While I won’t go into details as not to jinx myself, fingers are crossed! Good things are on the horizon, but unfortunately however, this has resulted in almost no writing of a fun sort, and a grand reduction in entertainment consumption.
And honestly, through no one’s fault but my own (mea culpa, mea culpa, mea maxima culpa!) my life’s been a tad hellish at times lately.

Then this cold! It really cramps my style! (But certainly provides many fascinating images…)
(And just because I’m finally publishing again does not mean my schedule is getting back to normal—if anything I shamed myself into finally finishing this.)

Now onto the Movies!

GRAVITY is the Best Science Fiction, Best Contemporary “Man-Against-Nature Fight For Survival” and/or Best Animated Film of the Year!

Originally seen in October 2013, Gravity (2013; Alfonso Cuaron) is a wonderful hybrid: the best genuine “hard science” science-fiction film that has been made in ages—as opposed to fantasy or Star Trek-like supertech that might as well be magic— and the film is also the finest “Man Against Nature Fight For Survival” movie released in a long time. Gravity is a nerve-wracking nail-biting thriller.

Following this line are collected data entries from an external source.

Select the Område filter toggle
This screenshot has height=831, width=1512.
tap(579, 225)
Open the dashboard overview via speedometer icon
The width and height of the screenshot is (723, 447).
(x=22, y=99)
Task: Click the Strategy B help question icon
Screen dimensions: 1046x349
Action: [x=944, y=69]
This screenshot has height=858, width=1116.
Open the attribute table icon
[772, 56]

Fantastic stuff that really should be seen in the theater.

Technically superb, Gravity is a simple tale, told intensely with so much style and verve that the flick almost becomes experimental—without gravity, there are no points of reference, no up, no down—Director Cuaron is kind enough to always frame the actors so their heads are pointing “up,” but after that the audience is given no breaks, and some might find themselves nauseous from vertigo.

The camera circles and spins around weightless astronauts being tormented by the Laws of Thermodynamics, especially that one about “bodies in motion…” The weightlessness is so flawless that I have to wonder how much of this movie is animated. I almost want to say that Gravity is also the best animated film of the year.

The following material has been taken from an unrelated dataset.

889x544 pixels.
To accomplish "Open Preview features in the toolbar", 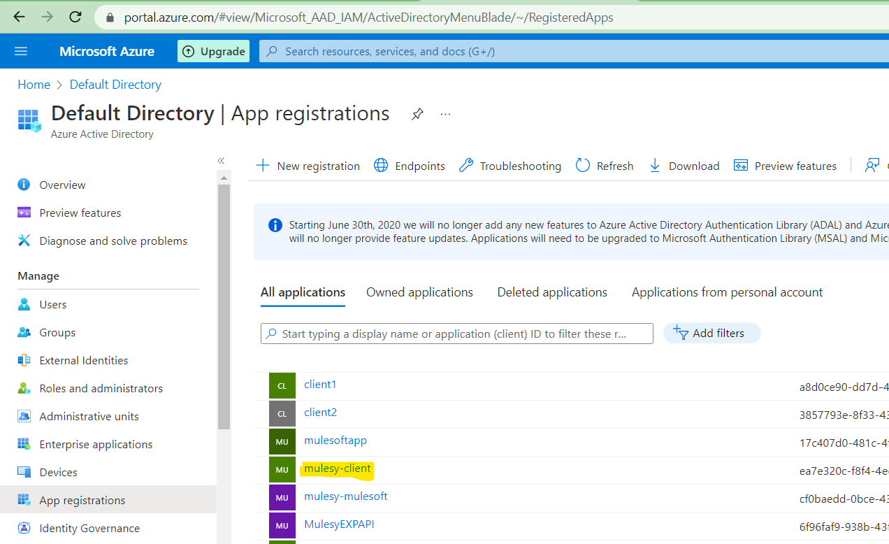I will [785, 166].
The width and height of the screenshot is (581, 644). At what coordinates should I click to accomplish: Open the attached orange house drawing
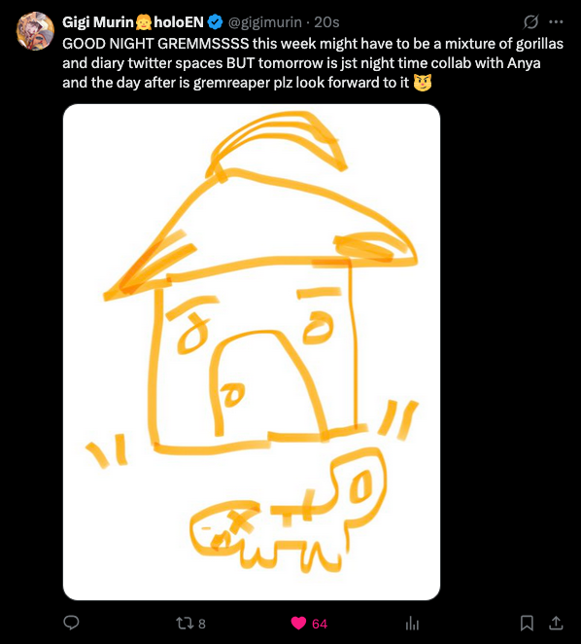[x=252, y=352]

As sci-fi, it is almost perfect, as there is nothing “made up” in this flick, except perhaps our protagonist’s incredible luck.
I’ve heard of genuine astronauts scoffing at Gravity, but the film is entirely based off of what actually exists, what is known to work in the “real world,” and extrapolating off of that data, the filmmakers give us a grueling, almost psychedelic thriller.

Despite being set in on the edge of the vastness of space, the flick is strangely and incredibly claustrophobic (we’re trapped in those astro-suits as well), and packed full of Lovecraftian cosmic dread and terror: The Universe seems actively hostile towards humans.
This is a mind-blowing/tension-packed film, creating anxiety that’s almost unbearable. It’s a grueling, incredible tale of survival. After a swarm of space junk clobbers the NASA space shuttle, astronauts George Clooney and Sandra Bullock (“I hate space,” she gripes) struggle to make it to “safety” on the International Space Station. It’s an insane chance, but better than just floating away and dying.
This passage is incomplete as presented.